RECORDS SUPPLIED
□ □ □ □ □

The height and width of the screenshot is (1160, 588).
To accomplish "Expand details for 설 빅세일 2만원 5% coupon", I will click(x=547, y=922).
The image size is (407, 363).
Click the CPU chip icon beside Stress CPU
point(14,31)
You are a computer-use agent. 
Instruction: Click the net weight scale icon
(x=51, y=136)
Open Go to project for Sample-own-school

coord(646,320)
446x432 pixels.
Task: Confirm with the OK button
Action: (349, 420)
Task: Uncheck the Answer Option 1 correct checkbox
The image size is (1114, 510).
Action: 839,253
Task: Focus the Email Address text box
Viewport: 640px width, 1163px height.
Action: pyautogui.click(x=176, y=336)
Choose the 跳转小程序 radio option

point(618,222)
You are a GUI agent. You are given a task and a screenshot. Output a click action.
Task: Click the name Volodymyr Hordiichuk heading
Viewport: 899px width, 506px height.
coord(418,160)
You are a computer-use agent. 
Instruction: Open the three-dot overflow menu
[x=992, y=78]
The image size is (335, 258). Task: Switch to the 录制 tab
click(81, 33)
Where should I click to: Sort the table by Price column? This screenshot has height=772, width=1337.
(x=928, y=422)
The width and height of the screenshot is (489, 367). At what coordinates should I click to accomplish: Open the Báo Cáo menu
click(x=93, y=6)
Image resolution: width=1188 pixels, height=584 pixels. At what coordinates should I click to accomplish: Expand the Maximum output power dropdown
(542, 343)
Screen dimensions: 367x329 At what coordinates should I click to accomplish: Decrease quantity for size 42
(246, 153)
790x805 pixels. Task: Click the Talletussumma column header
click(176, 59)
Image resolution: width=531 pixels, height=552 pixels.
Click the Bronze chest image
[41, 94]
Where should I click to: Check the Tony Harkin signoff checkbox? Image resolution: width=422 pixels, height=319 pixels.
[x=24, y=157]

□ □ □ □ □

ABOUT THIS EXERCISE
Final part of the records: return the line that contains "Viewport: 899px width, 506px height." and every line after it, exactly, with no other lines added.

OUTPUT OF THE TASK
Viewport: 899px width, 506px height.
coord(418,160)
You are a computer-use agent. 
Instruction: Open the three-dot overflow menu
[x=992, y=78]
The image size is (335, 258). Task: Switch to the 录制 tab
click(81, 33)
Where should I click to: Sort the table by Price column? This screenshot has height=772, width=1337.
(x=928, y=422)
The width and height of the screenshot is (489, 367). At what coordinates should I click to accomplish: Open the Báo Cáo menu
click(x=93, y=6)
Image resolution: width=1188 pixels, height=584 pixels. At what coordinates should I click to accomplish: Expand the Maximum output power dropdown
(542, 343)
Screen dimensions: 367x329 At what coordinates should I click to accomplish: Decrease quantity for size 42
(246, 153)
790x805 pixels. Task: Click the Talletussumma column header
click(176, 59)
Image resolution: width=531 pixels, height=552 pixels.
Click the Bronze chest image
[41, 94]
Where should I click to: Check the Tony Harkin signoff checkbox? Image resolution: width=422 pixels, height=319 pixels.
[x=24, y=157]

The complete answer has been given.